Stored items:
========================================

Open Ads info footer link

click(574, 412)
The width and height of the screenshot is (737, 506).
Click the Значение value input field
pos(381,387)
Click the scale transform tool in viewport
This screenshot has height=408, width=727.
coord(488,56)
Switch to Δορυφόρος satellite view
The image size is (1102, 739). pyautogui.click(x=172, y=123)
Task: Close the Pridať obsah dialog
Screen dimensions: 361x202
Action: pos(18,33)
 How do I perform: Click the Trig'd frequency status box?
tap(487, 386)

========================================

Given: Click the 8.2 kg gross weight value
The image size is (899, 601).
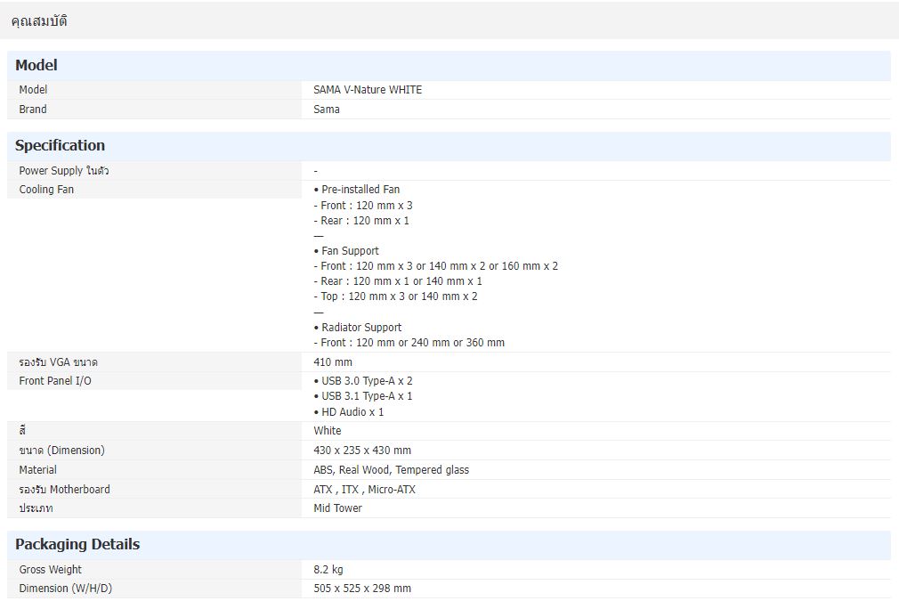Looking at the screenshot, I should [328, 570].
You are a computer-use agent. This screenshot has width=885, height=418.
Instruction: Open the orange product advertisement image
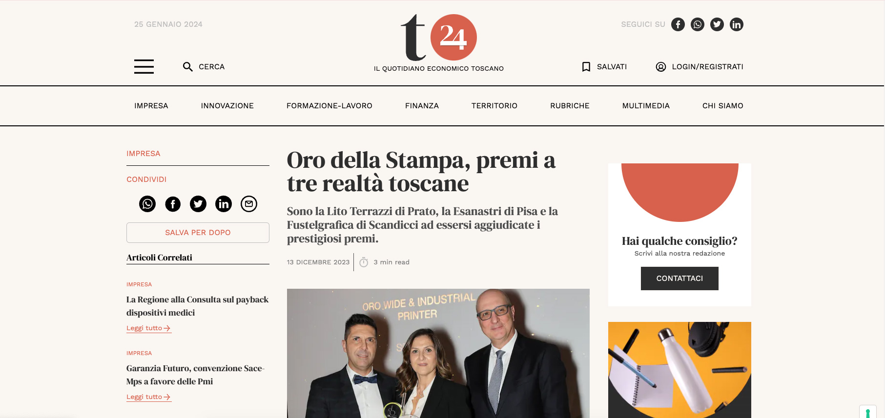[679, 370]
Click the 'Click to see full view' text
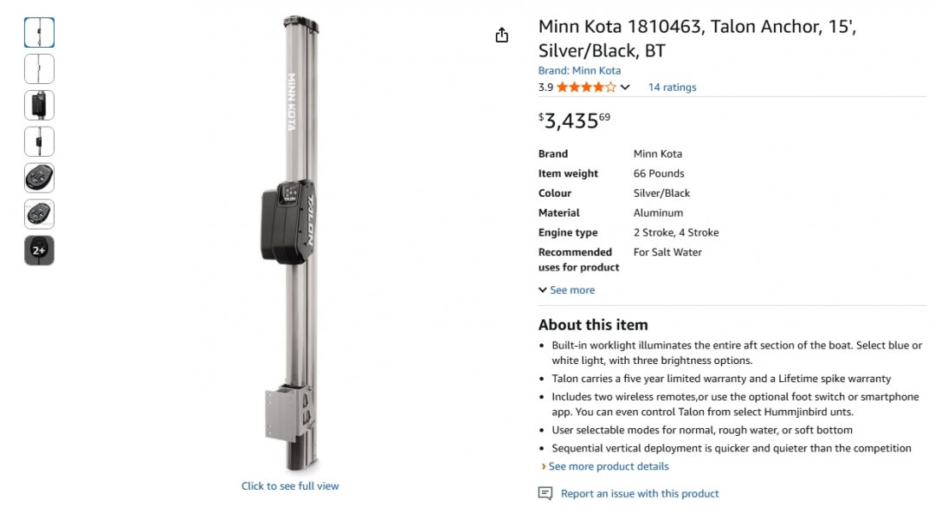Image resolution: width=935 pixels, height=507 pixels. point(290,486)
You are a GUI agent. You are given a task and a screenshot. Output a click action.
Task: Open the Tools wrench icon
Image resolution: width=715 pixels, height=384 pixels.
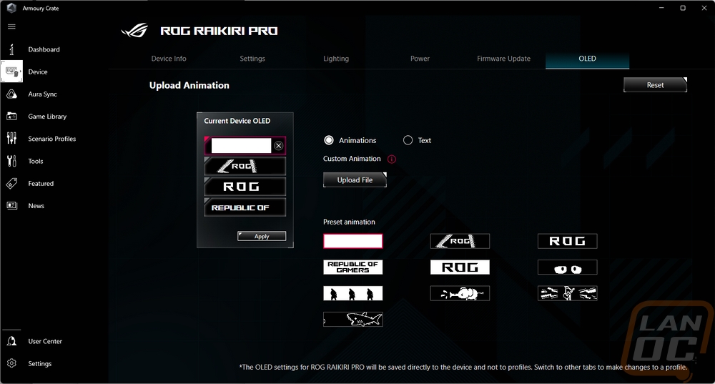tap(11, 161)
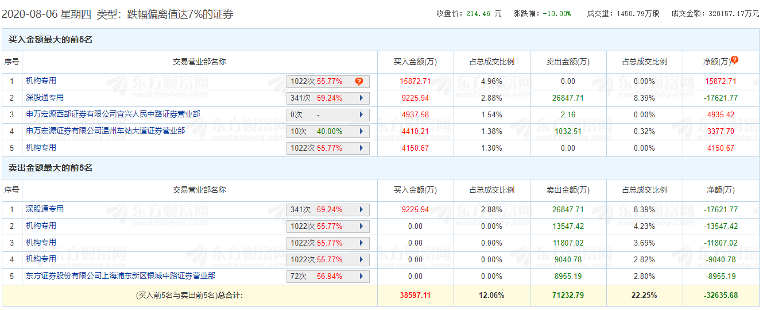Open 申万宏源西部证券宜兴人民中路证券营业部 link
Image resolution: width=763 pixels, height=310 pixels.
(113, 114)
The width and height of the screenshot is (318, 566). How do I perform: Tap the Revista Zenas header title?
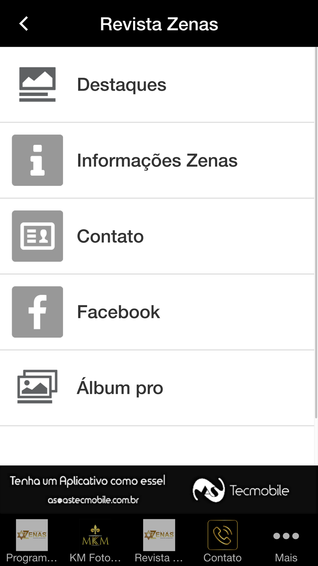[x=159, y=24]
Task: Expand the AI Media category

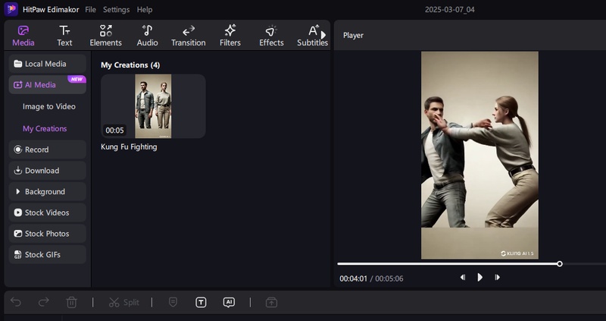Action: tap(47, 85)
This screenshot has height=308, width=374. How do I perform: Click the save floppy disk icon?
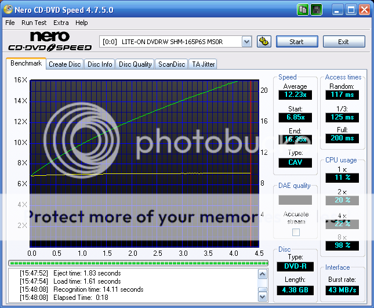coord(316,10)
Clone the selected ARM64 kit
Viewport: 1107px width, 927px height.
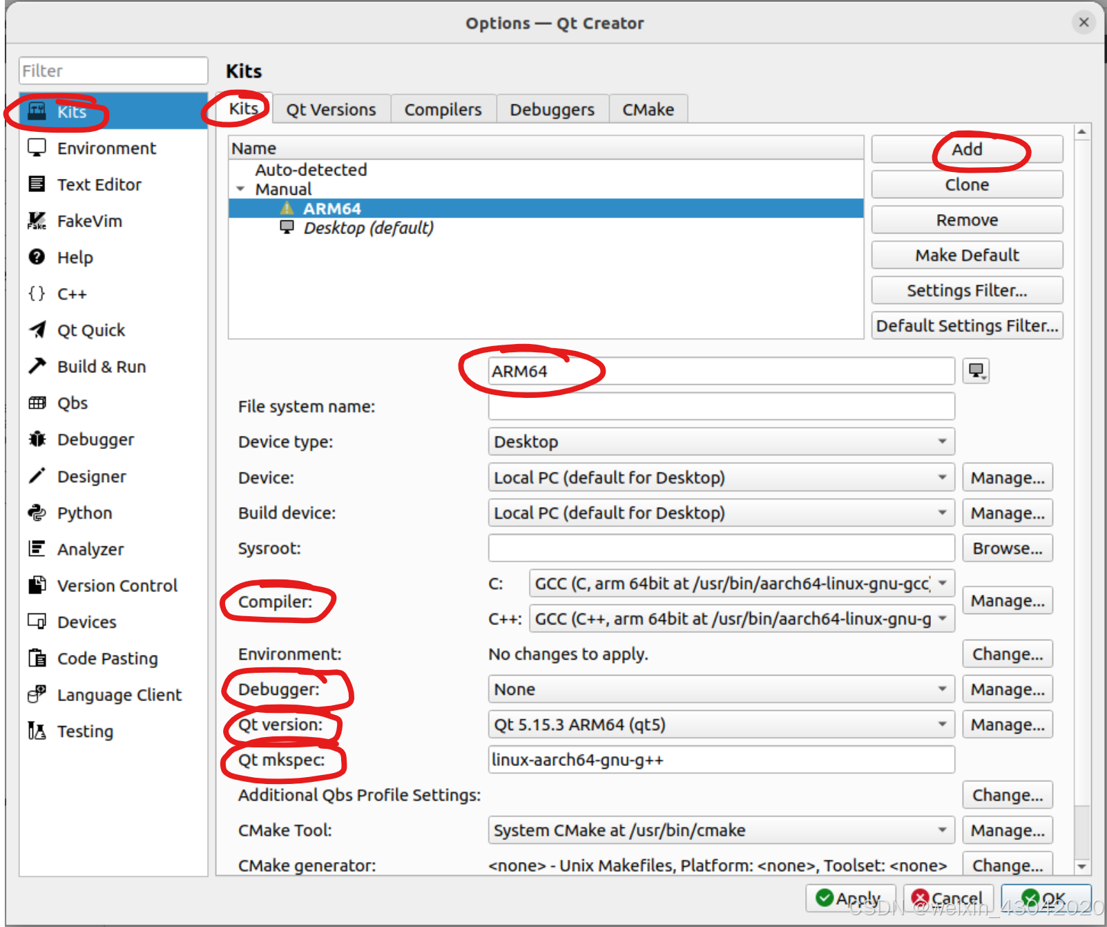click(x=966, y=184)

========================================

• [Aim of the exercise] Transcribe the stretch of records from the line containing "You are a GUI" through the line containing "click(x=966, y=184)", leaving the pictures out of your copy.

• [Exercise response]
You are a GUI agent. You are given a task and a screenshot. Output a click action.
Task: Open the Tools wrench icon
Image resolution: width=715 pixels, height=384 pixels.
tap(11, 161)
Open 申万宏源西部证券宜兴人民中路证券营业部 link
Image resolution: width=763 pixels, height=310 pixels.
(113, 114)
The width and height of the screenshot is (318, 566). How do I perform: Tap the Revista Zenas header title?
[x=159, y=24]
Task: Expand the AI Media category

Action: tap(47, 85)
This screenshot has height=308, width=374. How do I perform: Click the save floppy disk icon?
coord(316,10)
Clone the selected ARM64 kit
Viewport: 1107px width, 927px height.
click(x=966, y=184)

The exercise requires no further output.